Chinese refineries are processing 3m fewer b/d than in February. China is usually a huge exporter of petrol and diesel, but the government prohibited state-owned refiners from exporting during much of the war. That ban was lifted in July, as long as refiners’ stocks did not drop below end-February levels.

China’s big oil firms have tentatively increased their collective export target to roughly two-thirds of what they were selling a year ago. But with tensions in Hormuz rising, a proper lifting of export restrictions now looks a long way off, says Frédéric Lasserre of Gunvor, a trading firm.

A full ban could return at any point.

Russia’s refineries, meanwhile, are under assault. Ukraine’s drone campaign against them has shifted up several gears since April. Drones are hitting more targets, more often, and farther into Russia (a mega-plant in western Siberia, 2500km from the front, was struck on July 6).

These include sophisticated units within the refineries that upgrade crude-oil fractions into high-value products. Some can take months to repair.

In June Russia’s refineries processed 3.8m b/d of crude, 1.5m b/d down from the level in January, estimates JPMorgan Chase, a bank.

Most petrol and kerosene usually stays in Russia; now shortages, in the middle of holiday season, are causing chaos. In some regions drivers have queued for days, sales have been rationed and pump prices are up to 50 per cent above normal.

Farming, utilities and logistics are being disrupted too.

Nearly half of Russia’s diesel, and almost all its fuel oil, used in shipping, is usually exported. Russia is the world’s second-largest supplier of diesel (with 12 per cent of global exports) and the leader in fuel oil (16 per cent).

Exports have slumped and the Government has banned further diesel shipments. That affects more than the few buyers braving Western sanctions. Turkey, the main one, will now keep its refined diesel at home, starving the rest of the Mediterranean, notes Mick Strautmann of Vortexa, a ship-tracker.

Brazil is replacing Russian diesel with American supply, further squeezing Atlantic buyers. The loss may ripple across other products, as refiners prioritise diesel output over jet fuel and petrol, says Benedict George of Argus.

If the shooting stops in the Gulf and Hormuz reopens reliably, Asian refining resurges and Russian output recovers, supply will return just as the northern summer ends.

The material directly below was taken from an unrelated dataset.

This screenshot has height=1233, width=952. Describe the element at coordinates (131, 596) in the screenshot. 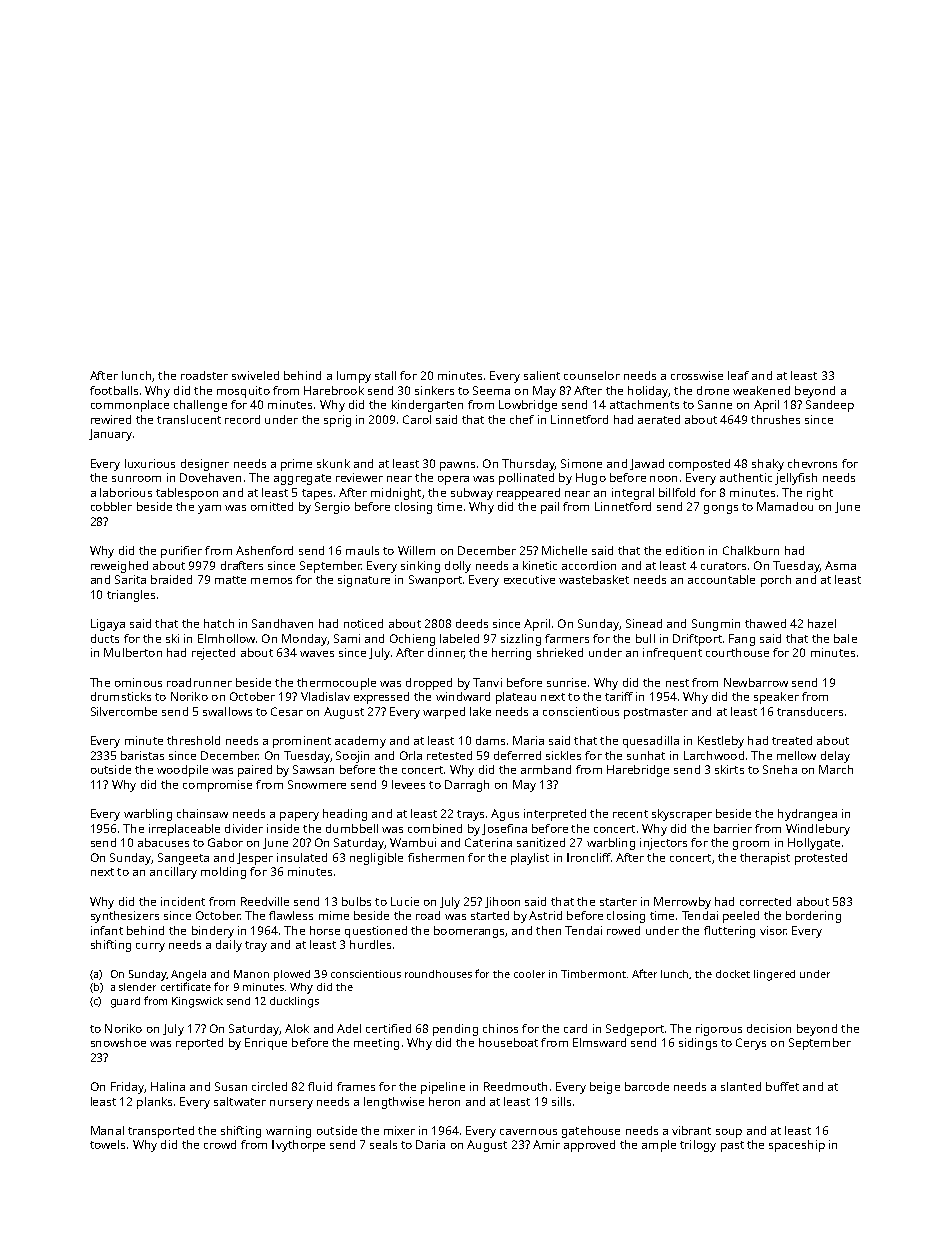

I see `triangles` at that location.
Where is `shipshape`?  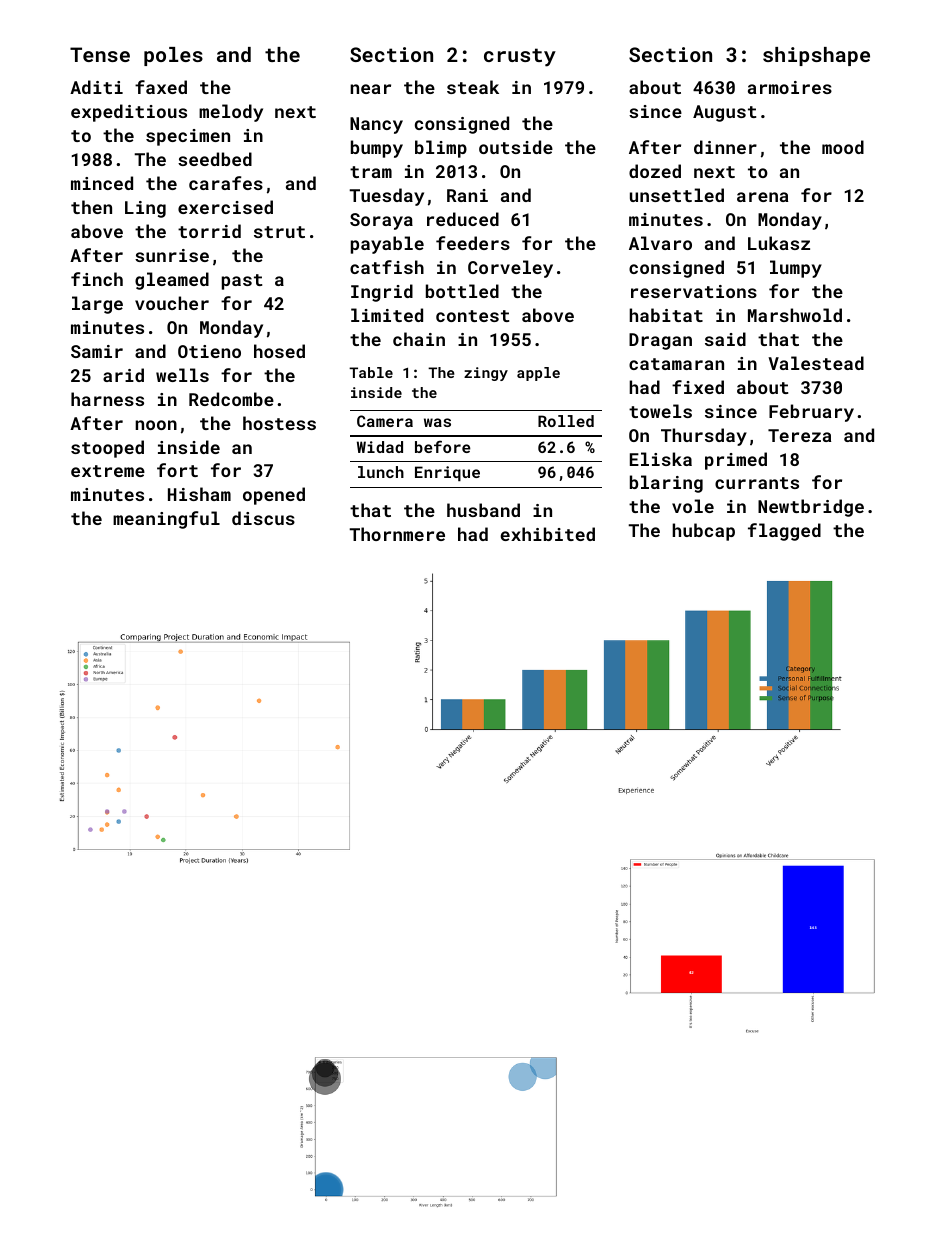 shipshape is located at coordinates (816, 56).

But those are big ifs. A less benign scenario would oblige America — the world’s swing exporter — and importers to draw down already low stocks. Eventually product prices would jump further, squashing demand and encouraging refineries to produce more (in which case crude prices would also rise).

The biggest oil shock in history is not over. The mood of motorists in America and Europe still hangs on battles thousands of miles away.